Forward-looking open questions
At the end of the paper, the author also discusses some forward-looking open questions and provides some inspiration for readers to think about:
**How can the research on intelligent agents and large language models promote each other and develop together? **Large models have shown strong potential in language understanding, decision-making, and generalization capabilities, and have become a key role in the agent construction process. The progress of agents has also put forward higher requirements for large models.
**What challenges and concerns will LLM-based Agents bring? ** Whether intelligent agents can truly be put into practice requires rigorous security assessment to avoid harm to the real world. The author summarizes more potential threats, such as: illegal abuse, risk of unemployment, impact on human well-being, etc.

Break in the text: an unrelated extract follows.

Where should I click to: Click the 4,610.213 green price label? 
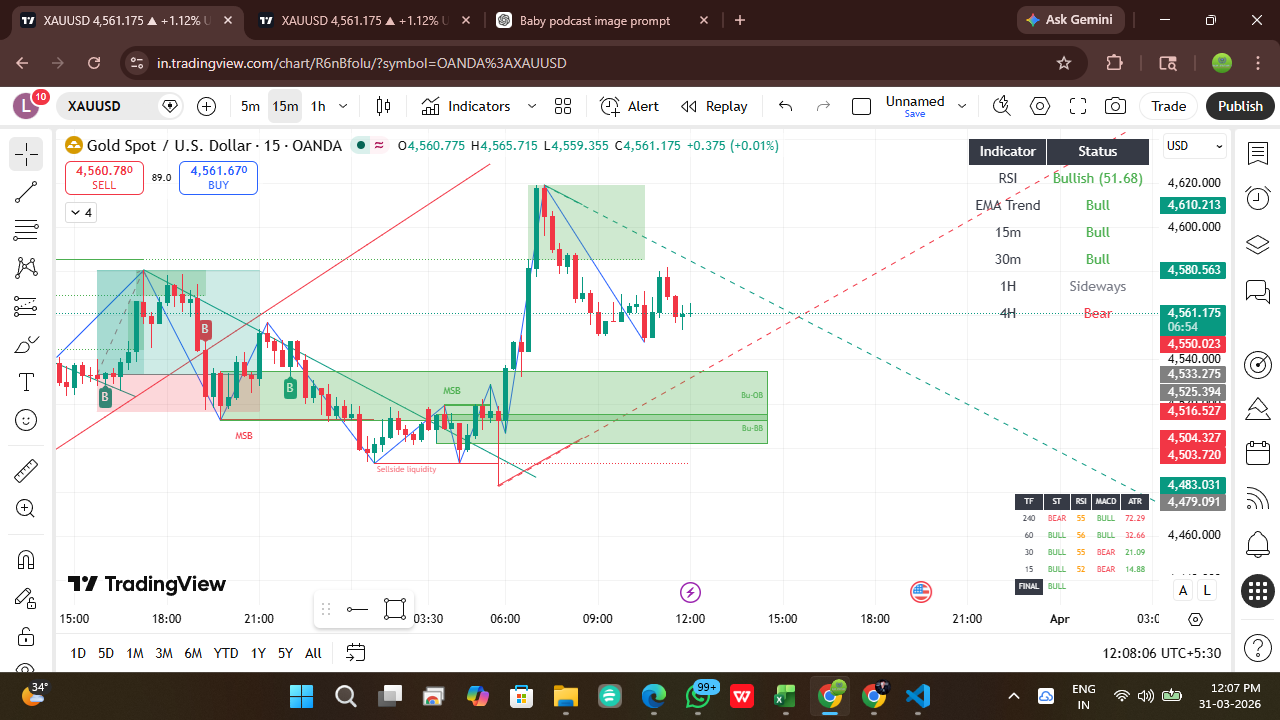pyautogui.click(x=1192, y=205)
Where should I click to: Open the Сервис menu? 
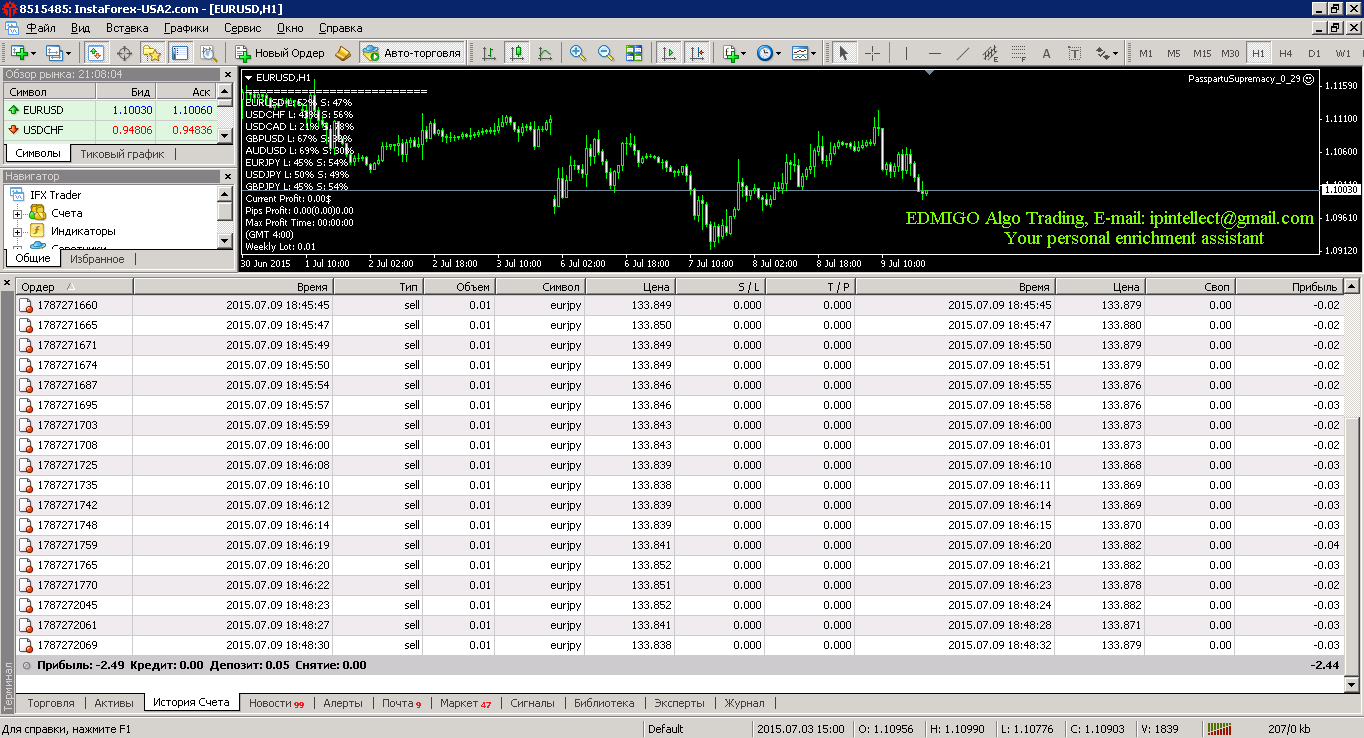coord(243,28)
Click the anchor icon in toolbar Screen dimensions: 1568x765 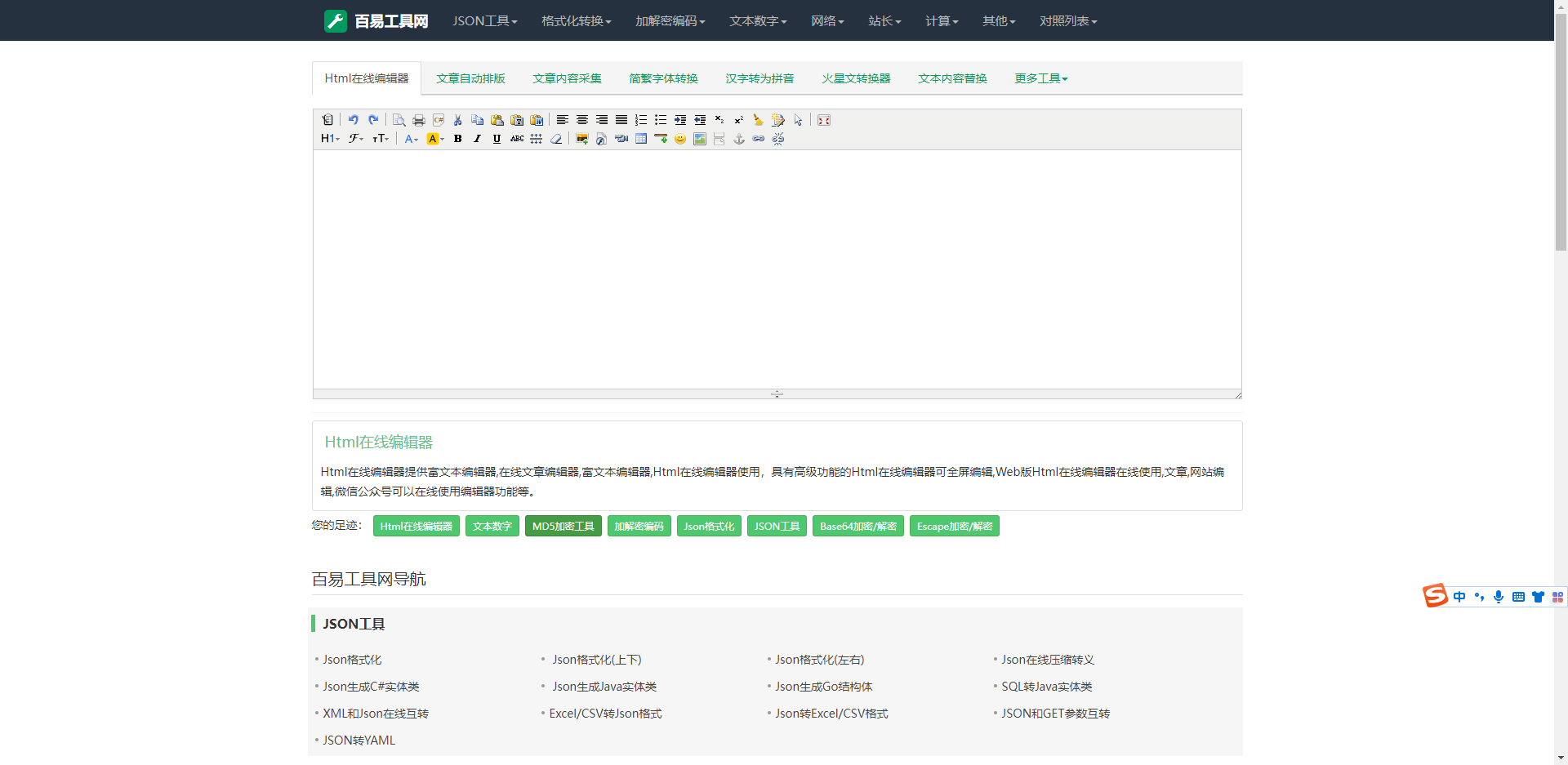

**What opportunities and challenges will scaling up bring? **In a simulated society, increasing the number of individuals can significantly improve the credibility and authenticity of the simulation. However, as the number of agents increases, communication and message dissemination problems will become quite complex, and information distortion, misunderstanding, or hallucination will significantly reduce the efficiency of the entire simulation system.
**There is a debate on the Internet about whether LLM-based Agent is the appropriate path to AGI. **Some researchers believe that large models represented by GPT-4 have been trained on sufficient corpus, and agents built on this basis have the potential to become the key to opening the door to AGI. But other researchers believe that auto-regressive language modeling does not show real intelligence because they only respond. A more complete modeling method, such as World Model, can lead to AGI.
**The evolution of swarm intelligence. Swarm intelligence is a process of gathering the opinions of many people and converting them into decisions. **However, will true “intelligence” be produced by simply increasing the number of agents? In addition, how to coordinate individual agents to enable a society of intelligent agents to overcome “groupthink” and personal cognitive biases?
**Agent as a Service (AaaS). **Since LLM-based Agents are more complex than the large model itself, and are more difficult for small and medium-sized enterprises or individuals to build locally, cloud vendors can consider implementing intelligent agents in the form of services, that is, Agent-as-a-Service. Like other cloud services, AaaS has the potential to provide users with high flexibility and on-demand self-service.